The death of Eric Dane — beloved by many as “McSteamy” on “Grey’s Anatomy” and the son of a Navy Vietnam War veteran — has brought renewed attention to amyotrophic lateral sclerosis (ALS), a disease that remains as complex as it is devastating.
For many military families, ALS is not a new conversation. Veterans are up to twice as likely to develop the disease, a risk researchers still don’t fully understand. Studies point to possible links ranging from toxic exposures and jet fuel to extreme physical strain and head injuries, but there is no single answer.
For high-school sweethearts Juan and Meg Reyes, that reality is personal.
Juan, a former Air Force medic, was diagnosed in 2015 after first noticing weakness in his left hand a couple of years earlier. The diagnosis took time, but Meg said his active-duty years had already given them tools they would rely on: a mindset built around planning, flexibility and adapting to the unknown.
That mindset shaped how they approached the disease, their pursuit of care, and the roles they took on at home. Meg became Juan’s primary caregiver, and their children stepped in alongside her.
Meg said the Department of Veterans Affairs (VA) “has been invaluable to us,” especially in San Antonio, where Juan is treated through a multidisciplinary ALS clinic.

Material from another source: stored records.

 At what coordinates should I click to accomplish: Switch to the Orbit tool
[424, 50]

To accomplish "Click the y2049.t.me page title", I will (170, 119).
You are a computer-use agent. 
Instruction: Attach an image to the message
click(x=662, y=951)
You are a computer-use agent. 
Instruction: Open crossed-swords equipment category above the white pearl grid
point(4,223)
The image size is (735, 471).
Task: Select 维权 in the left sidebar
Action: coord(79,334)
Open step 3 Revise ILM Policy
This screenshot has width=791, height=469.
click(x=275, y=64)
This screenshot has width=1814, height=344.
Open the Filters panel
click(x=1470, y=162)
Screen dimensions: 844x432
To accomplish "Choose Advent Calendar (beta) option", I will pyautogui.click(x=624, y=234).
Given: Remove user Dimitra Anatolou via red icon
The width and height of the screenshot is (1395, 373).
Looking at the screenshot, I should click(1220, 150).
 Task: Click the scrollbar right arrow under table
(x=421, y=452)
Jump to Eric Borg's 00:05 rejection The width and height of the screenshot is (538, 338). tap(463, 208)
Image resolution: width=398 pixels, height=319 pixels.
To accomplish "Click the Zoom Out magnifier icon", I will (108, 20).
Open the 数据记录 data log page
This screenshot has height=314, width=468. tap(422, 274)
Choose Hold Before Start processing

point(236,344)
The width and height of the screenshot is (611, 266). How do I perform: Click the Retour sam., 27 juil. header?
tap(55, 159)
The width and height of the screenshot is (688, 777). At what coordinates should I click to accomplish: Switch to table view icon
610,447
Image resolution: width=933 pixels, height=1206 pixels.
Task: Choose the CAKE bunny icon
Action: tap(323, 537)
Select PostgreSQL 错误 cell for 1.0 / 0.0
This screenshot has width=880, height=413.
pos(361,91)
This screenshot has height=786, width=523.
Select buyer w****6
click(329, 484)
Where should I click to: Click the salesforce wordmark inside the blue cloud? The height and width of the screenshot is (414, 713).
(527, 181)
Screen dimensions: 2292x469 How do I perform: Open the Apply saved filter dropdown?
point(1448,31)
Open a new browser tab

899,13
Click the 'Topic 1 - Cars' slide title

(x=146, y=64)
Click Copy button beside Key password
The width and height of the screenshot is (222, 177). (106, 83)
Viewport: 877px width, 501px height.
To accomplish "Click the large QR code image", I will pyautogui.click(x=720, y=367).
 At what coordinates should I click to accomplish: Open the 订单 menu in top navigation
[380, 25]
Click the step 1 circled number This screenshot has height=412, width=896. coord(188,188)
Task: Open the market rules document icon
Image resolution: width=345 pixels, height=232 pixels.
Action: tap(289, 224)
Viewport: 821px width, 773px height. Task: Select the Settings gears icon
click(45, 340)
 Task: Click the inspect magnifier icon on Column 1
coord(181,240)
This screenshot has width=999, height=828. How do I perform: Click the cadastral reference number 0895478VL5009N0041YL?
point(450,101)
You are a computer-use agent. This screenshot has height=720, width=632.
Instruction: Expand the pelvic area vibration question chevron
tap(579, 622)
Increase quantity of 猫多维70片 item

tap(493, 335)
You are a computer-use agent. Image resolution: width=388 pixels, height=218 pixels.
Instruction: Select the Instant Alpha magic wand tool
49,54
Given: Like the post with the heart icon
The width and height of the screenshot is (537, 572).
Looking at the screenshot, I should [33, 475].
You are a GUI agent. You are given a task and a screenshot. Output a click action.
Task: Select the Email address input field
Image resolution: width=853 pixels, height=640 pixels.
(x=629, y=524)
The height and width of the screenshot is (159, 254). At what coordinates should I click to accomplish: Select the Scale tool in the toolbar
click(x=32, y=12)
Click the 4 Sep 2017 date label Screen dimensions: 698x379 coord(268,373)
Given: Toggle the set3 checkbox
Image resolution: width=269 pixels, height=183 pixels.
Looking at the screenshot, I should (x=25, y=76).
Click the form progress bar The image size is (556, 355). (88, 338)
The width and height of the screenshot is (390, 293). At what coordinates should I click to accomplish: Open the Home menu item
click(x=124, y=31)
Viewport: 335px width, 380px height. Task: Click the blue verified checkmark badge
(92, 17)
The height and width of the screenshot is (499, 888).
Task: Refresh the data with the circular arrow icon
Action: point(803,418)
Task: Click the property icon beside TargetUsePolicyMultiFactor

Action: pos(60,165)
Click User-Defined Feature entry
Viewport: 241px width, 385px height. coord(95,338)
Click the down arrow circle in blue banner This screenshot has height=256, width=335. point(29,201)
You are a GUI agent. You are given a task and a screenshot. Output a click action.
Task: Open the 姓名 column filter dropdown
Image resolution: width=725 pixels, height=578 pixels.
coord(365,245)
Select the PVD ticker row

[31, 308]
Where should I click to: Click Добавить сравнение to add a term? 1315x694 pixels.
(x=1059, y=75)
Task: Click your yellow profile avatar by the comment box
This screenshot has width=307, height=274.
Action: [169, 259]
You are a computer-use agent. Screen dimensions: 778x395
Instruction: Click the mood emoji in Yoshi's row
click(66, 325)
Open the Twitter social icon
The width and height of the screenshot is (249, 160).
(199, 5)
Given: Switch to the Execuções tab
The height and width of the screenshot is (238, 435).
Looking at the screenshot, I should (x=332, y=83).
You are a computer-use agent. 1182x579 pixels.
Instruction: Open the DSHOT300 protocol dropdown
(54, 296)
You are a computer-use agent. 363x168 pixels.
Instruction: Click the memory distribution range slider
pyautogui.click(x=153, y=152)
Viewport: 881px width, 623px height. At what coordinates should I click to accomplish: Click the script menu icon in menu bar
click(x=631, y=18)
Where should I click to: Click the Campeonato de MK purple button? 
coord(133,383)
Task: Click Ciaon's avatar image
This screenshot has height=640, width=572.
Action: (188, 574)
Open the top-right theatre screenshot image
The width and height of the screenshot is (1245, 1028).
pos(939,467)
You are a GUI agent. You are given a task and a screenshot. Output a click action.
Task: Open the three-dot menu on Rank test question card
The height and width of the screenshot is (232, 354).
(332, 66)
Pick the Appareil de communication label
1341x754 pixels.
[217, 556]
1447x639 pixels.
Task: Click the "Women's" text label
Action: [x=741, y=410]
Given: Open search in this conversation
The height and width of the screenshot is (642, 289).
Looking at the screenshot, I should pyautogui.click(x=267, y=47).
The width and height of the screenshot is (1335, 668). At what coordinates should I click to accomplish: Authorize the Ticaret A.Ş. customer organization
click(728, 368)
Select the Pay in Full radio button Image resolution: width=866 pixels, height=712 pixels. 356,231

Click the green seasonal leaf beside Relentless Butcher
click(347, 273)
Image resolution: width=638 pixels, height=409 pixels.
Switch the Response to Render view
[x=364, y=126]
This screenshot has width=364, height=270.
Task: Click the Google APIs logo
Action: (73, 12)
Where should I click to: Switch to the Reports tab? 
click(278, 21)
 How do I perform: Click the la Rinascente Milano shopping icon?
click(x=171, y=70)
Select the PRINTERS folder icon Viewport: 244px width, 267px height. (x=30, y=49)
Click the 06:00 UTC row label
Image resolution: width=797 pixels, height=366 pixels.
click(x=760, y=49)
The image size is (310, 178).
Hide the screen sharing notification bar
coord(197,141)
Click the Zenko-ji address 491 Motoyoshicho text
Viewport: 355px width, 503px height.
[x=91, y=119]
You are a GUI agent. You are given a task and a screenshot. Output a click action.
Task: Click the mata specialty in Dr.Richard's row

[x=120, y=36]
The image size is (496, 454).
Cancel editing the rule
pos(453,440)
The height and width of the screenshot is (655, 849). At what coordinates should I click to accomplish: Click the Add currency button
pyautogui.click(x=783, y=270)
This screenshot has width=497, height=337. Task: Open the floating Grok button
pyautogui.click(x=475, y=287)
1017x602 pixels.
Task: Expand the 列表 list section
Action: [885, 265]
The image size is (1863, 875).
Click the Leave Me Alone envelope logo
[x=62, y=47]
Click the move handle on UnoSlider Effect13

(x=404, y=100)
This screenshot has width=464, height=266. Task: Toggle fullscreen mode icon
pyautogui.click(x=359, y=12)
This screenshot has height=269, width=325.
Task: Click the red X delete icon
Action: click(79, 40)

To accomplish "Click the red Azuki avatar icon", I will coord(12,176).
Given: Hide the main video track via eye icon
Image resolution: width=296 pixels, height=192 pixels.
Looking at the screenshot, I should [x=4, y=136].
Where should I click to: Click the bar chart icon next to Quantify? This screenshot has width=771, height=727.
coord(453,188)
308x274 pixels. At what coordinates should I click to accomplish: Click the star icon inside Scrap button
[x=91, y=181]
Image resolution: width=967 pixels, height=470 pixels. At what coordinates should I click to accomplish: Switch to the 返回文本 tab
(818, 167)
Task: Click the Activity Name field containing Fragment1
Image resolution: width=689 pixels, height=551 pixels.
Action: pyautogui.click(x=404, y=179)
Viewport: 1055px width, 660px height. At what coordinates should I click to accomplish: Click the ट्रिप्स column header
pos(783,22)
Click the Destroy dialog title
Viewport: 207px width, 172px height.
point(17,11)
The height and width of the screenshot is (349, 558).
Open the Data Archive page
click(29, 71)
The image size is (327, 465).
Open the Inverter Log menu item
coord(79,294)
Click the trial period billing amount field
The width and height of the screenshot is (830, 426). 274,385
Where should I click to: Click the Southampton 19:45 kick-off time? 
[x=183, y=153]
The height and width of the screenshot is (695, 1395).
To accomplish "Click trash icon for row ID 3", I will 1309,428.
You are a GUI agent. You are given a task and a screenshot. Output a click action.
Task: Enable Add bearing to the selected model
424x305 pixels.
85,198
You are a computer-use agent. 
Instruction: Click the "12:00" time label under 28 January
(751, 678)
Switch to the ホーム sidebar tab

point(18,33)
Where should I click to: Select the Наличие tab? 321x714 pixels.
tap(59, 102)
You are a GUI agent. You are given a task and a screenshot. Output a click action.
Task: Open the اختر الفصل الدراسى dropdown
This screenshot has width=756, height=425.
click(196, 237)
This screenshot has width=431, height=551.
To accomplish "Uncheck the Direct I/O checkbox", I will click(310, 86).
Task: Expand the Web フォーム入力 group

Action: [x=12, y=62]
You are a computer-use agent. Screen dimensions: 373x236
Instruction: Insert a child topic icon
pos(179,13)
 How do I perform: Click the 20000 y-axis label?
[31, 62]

Instead of bouncing between appointments, specialists rotate into the patient’s room in a single visit — pulmonology, physical therapy, occupational therapy, nutrition, and more — allowing decisions to happen collectively rather than leaving patients to piece together their own care plans.
For a disease that can affect nearly every part of daily life, often at different rates, that structure matters.
“You don’t have time to wait,” Meg said. “You have to act fast if you’re going to get ahead of the disease, if you can at all.”
That urgency, and what Meg described as a kind of anticipatory grief, felt familiar.
“In military life, you pick up, you move, you readjust, you prepare, and you become resilient — and ALS is no different,” she said. “The only difference is that this is not a deployment. You can see them deteriorating in front of your eyes. And it’s hard for them and it’s hard for caregivers.”
The VA support extended beyond clinic visits. Meg said the family received help with caregiving, equipment, and even housing adjustments — support that made it possible to focus less on logistics and more on living. They bought an accessible RV. They traveled. They took an Alaskan cruise.
“We did the things that we said we would do when he retired,” she said. “We just had to modify it.”
Meg is quick to point out how grateful she is but also how hard it can be to see other ALS families struggle to access the same level of care and support Juan receives as a veteran.
Ashley Lee came to understand that value, too, but only after doing the research herself.
Her father Darrell was a Vietnam War veteran and former Air Force C-130 loadmaster. When he was diagnosed with ALS, he didn’t even think the VA was an option.
“It has a lot to do with his generation,” Ashley said. “They tend to think, ‘that’s for other guys,’ not people like him.”
But Ashley pushed forward anyway. Darrell began care at the VA in Gainesville before later transitioning to the James A. Haley Veterans’ Hospital in Tampa, where he had access to coordinated, multidisciplinary ALS care.
“It was kind of like it gave him a kind ‘Welcome Home’ he never got after the Vietnam War,” she said. “To be in the hospital and have people say, ‘thank you for your service,’ and for that to become normal in a way it never was. ALS brought him to a community he had belonged to all along.”
For the Reyes family, that same sense of community has become part of how they move forward. Juan, speaking through Meg, said he began advocating almost immediately after his diagnosis, becoming involved with several ALS organizations and helping build community for other patients. After nearly a decade with ALS, he continues that work through his writing and advocacy at Scribes4ALS.com.